The research paper titled *"The Global Rise of Corporate Saving"* by Peter Chen, Loukas Karabarbounis, and Brent Neiman delves into the significant shift in global saving patterns over the last few decades, particularly the rise in corporate saving [3]. The paper provides a comprehensive analysis of how corporate saving has increasingly dominated global saving, overtaking household saving as the primary source of investment funding. This shift has critical implications for global economic dynamics, particularly in terms of investment, consumption, and financial stability.The main idea of the research paper is to explore and explain the dramatic rise in corporate saving globally since the 1980s. The authors note that while household saving traditionally financed most global investments, recent decades have seen a shift where nearly two-thirds of global investments are now funded by corporate saving. The paper investigates the factors driving this shift and its broader economic implications. The authors employed empirical analysis and general equilibrium modeling to explore the determinants and implications of rising corporate saving. The empirical analysis involved constructing a dataset from national income accounts covering more than 60 countries over several decades. This dataset allowed the authors to measure and compare corporate saving across different countries and industries. The paper also uses firm- level data to examine the behavior of corporate saving at the microeconomic level. This includes analysing firm profits, dividends, taxes, and other financial metrics to understand the drivers of corporate saving. Additionally, the authors developed a dynamic general equilibrium model that incorporates product and capital market imperfections to simulate the effects of various economic changes on corporate saving.

The document you've provided is a research paper titled "Domestic Savings and Economic Growth: The Case of South Africa" by Abis Getachew [4]. It explores the relationship between domestic savings and economic growth in South Africa, covering the period from 1960 to 2013. The paper investigates whether domestic savings lead to economic growth or vice versa. The research uses various econometric tools like the Johansen co-integration test and the Granger causality test to determine the nature of this relationship. The study also includes Gross Fixed Capital Formation (GFCF) as an exogenous variable to understand the dynamics between savings and growth better. The study concludes that South African policymakers should promote economic growth and savings to enhance capital formation. Further research is suggested to identify other determinants of economic growth in South Africa. This article provides valuable insights into the dynamics between savings and economic growth, which can be applicable in similar economic contexts. 

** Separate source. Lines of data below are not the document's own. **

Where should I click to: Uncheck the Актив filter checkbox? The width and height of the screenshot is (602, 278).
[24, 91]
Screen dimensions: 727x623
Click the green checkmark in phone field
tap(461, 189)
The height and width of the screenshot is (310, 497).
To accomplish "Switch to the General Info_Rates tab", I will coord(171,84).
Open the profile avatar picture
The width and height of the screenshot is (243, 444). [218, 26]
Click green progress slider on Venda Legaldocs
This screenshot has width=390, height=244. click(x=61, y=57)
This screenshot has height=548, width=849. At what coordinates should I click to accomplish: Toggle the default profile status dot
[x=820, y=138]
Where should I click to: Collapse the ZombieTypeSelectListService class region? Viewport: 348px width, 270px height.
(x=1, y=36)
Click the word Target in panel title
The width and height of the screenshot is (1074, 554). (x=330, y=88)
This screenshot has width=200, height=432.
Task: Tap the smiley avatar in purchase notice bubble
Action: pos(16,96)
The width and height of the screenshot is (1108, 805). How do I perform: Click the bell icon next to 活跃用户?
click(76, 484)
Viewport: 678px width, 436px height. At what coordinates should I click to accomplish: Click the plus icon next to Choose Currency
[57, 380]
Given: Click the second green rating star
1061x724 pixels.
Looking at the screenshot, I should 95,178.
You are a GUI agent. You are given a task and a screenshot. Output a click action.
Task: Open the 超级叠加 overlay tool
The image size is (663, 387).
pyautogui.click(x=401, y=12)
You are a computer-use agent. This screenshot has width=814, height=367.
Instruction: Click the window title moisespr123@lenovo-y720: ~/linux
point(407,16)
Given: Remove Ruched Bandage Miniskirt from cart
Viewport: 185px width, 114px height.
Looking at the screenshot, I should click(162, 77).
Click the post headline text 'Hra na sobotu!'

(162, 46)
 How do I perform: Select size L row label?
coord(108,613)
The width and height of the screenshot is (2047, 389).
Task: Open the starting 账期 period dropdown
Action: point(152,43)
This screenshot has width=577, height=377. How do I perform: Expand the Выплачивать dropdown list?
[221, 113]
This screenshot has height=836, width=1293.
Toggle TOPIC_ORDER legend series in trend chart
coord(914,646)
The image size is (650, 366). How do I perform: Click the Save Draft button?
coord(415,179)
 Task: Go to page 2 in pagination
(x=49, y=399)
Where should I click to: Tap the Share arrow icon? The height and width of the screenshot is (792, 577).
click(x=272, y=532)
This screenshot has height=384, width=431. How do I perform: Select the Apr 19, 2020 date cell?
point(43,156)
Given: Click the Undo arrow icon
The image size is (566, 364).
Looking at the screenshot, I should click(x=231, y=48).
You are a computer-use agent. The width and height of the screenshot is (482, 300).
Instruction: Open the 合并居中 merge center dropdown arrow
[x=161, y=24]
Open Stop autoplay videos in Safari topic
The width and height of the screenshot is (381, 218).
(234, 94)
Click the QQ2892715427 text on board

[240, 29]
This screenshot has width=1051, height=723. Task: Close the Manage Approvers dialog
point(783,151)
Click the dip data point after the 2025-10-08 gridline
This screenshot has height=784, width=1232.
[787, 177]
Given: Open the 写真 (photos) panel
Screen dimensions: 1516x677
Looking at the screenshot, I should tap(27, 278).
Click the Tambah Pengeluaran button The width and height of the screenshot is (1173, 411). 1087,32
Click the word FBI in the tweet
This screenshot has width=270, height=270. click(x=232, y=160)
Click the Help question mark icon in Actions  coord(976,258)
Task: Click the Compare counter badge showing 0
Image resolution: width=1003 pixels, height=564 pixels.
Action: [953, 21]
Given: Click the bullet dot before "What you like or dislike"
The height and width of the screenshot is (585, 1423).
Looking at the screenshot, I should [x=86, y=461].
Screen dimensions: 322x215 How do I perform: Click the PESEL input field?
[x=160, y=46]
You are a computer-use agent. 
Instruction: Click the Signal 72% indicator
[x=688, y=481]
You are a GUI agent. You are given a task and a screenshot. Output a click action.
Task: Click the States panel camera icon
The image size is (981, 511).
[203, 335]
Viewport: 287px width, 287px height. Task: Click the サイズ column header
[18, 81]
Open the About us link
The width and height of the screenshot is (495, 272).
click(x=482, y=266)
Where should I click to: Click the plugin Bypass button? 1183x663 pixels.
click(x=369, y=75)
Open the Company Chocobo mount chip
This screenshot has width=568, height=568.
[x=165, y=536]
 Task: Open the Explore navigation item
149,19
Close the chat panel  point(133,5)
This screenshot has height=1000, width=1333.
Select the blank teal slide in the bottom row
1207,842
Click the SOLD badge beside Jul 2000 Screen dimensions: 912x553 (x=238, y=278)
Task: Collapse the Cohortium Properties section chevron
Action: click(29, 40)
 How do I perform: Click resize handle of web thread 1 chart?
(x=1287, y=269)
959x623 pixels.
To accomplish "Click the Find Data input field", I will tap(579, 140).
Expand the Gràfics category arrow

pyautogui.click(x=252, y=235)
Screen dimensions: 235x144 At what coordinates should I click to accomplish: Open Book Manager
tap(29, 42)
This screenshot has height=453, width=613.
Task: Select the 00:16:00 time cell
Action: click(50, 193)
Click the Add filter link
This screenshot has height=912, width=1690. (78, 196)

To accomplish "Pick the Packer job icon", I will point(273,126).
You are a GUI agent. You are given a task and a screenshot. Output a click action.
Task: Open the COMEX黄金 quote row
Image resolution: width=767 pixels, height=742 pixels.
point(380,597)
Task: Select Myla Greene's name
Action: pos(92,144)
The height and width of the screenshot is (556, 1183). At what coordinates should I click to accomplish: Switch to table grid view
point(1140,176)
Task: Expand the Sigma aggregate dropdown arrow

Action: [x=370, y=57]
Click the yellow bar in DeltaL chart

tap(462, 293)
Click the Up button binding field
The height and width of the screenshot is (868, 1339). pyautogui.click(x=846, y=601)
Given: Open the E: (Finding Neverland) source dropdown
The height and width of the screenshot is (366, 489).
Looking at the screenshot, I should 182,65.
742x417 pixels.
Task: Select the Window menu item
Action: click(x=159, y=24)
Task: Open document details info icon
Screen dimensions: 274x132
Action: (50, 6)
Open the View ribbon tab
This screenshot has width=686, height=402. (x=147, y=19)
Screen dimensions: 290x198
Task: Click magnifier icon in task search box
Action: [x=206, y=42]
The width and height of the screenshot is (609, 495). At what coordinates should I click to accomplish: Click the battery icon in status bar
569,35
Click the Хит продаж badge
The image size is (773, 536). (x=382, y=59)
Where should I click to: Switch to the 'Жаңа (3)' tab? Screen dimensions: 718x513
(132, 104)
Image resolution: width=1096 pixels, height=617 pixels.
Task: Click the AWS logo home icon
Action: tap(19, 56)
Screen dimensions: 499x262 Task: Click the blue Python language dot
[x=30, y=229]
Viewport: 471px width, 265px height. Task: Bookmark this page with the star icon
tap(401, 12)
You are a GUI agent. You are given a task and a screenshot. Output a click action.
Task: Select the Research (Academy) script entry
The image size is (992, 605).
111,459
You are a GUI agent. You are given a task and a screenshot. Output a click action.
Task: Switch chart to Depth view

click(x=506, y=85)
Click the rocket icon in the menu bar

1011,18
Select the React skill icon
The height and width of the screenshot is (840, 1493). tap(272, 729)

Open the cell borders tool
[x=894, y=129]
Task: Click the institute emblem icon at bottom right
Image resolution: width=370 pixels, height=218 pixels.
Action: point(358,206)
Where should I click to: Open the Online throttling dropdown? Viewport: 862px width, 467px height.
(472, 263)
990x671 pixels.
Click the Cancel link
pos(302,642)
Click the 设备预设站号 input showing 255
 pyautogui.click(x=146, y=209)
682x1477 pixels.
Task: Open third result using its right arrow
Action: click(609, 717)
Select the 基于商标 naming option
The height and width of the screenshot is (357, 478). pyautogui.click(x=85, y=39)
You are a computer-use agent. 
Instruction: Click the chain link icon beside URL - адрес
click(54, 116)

Theories on the Relationship Between Savings and Economic Growth

The relationship between savings and economic growth has been a central topic in economic theory, with varying perspectives offered by different schools of thought. Classical economics views savings as a vital source of funds for investment, which drives economic growth. In contrast, Keynesian economics argues that savings can leak from the economy, potentially dampening growth by reducing aggregate demand. These differing viewpoints have led to ongoing debates and empirical research aimed at understanding the true impact of savings on economic development.

Classical Economic Theory of Savings and Economic Growth

• Classical Perspective: Classical economic theory posits that savings are a major source of economic growth by stimulating investment. The theory is grounded in the idea that savings, which represent the aggregate supply of loanable funds, equals the aggregate demand for these funds, primarily in the form of investment. The funds pooled from savings are channeled into investment spending, leading to higher economic growth. According to classical economics, savings enhance the rate of economic growth.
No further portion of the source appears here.